Monopolar magnesium electrolysis cell design [35]. 1—Refractories, 2—graphite anode , 3—steel cathode, 4—refractory cover, 5—metal outlet, 6—metal, 7—partition wall, 8—electrolyte flow, 9—electrolyte level, 10—chlorine outlet

Modern bipolar technologies were developed in the 1980s [36, 37]. Bipolar cells have shorter interelectrode distances but the current efficiency is much lower due to bypass current, so the energy consumption is a little higher compared with monopolar cells.

The strong circulation of the electrolyte near the cathode increases the rate of the diffusion of Mg(II) species through the boundary layer. This situation helps to achieve a low cathodic overpotential and a reduced Na codeposition.

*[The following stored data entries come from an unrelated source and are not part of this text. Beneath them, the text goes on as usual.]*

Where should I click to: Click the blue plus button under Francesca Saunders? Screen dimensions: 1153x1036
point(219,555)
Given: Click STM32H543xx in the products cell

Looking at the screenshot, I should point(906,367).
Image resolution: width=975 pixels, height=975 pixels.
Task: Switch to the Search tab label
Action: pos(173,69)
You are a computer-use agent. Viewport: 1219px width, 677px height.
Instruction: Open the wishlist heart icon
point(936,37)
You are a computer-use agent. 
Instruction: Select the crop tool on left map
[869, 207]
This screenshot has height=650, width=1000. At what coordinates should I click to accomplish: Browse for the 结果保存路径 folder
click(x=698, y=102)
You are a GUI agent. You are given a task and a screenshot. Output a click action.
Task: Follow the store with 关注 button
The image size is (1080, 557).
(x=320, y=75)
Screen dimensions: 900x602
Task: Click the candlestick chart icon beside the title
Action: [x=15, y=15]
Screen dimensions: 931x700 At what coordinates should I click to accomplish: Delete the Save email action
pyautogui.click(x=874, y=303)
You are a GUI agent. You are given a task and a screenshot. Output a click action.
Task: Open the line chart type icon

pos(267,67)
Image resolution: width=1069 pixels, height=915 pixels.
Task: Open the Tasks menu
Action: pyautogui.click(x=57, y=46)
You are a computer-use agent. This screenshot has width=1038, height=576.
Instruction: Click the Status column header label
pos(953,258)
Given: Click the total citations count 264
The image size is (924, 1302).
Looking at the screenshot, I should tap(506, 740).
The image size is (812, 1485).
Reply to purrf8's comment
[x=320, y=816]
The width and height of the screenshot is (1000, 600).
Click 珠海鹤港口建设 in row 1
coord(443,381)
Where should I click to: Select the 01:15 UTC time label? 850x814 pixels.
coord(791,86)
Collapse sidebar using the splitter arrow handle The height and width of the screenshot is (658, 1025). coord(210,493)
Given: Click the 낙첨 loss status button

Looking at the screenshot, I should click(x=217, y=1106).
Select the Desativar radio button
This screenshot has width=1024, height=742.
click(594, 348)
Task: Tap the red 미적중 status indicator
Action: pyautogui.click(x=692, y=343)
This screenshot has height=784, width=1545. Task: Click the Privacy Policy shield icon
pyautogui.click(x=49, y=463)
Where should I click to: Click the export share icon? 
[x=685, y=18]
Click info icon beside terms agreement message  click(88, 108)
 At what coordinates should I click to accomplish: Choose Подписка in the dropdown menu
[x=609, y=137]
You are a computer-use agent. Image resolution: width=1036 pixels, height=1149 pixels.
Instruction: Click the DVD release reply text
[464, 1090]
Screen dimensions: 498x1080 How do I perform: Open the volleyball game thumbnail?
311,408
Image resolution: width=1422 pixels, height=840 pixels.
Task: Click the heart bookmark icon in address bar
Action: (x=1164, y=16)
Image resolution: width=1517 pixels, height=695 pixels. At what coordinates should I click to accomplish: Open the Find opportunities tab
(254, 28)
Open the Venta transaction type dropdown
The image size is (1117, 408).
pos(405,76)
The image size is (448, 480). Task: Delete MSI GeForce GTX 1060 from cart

The cell life can be about 4–5 years, and the service life of the graphite anodes can match the life time of the cell, while the steel cathodes can be used for an additional period [37]. The presence of dissolved oxygen containing species gives rise to the formation of CO2 at normal operation anode potentials.

The formation of sludge containing Mg droplets, precipitated MgO, and electrolyte may take place at high contents of oxide and moisture .

Conclusions

Increased productivity and increased energy efficiency are key issues for developing new technologies within aluminium electrowinning . The development and implementation of inert anodes and capture and storage of CO2 are likely to be postponed. The possibility to increase the cathodic current density is very attractive but very challenging, but research and development will probably be carried out. A lot of attention will be drawn to dealing with the potential risk of deteriorating quality of raw materials, especially focus on the behaviour of increasing amounts of impurities in alumina and anode carbon. The issue of PFC formation at normal cell voltage must be investigated and accounted for.

Magnesium electrowinning must be developed and optimized to be able to compete with thermal routes such as the Pidgeon process. Better control of the levels of dissolved oxygen and hydrogen containing species is of crucial importance for achieving a high current efficiency . The cell life and especially the service life of the anodes should be increased.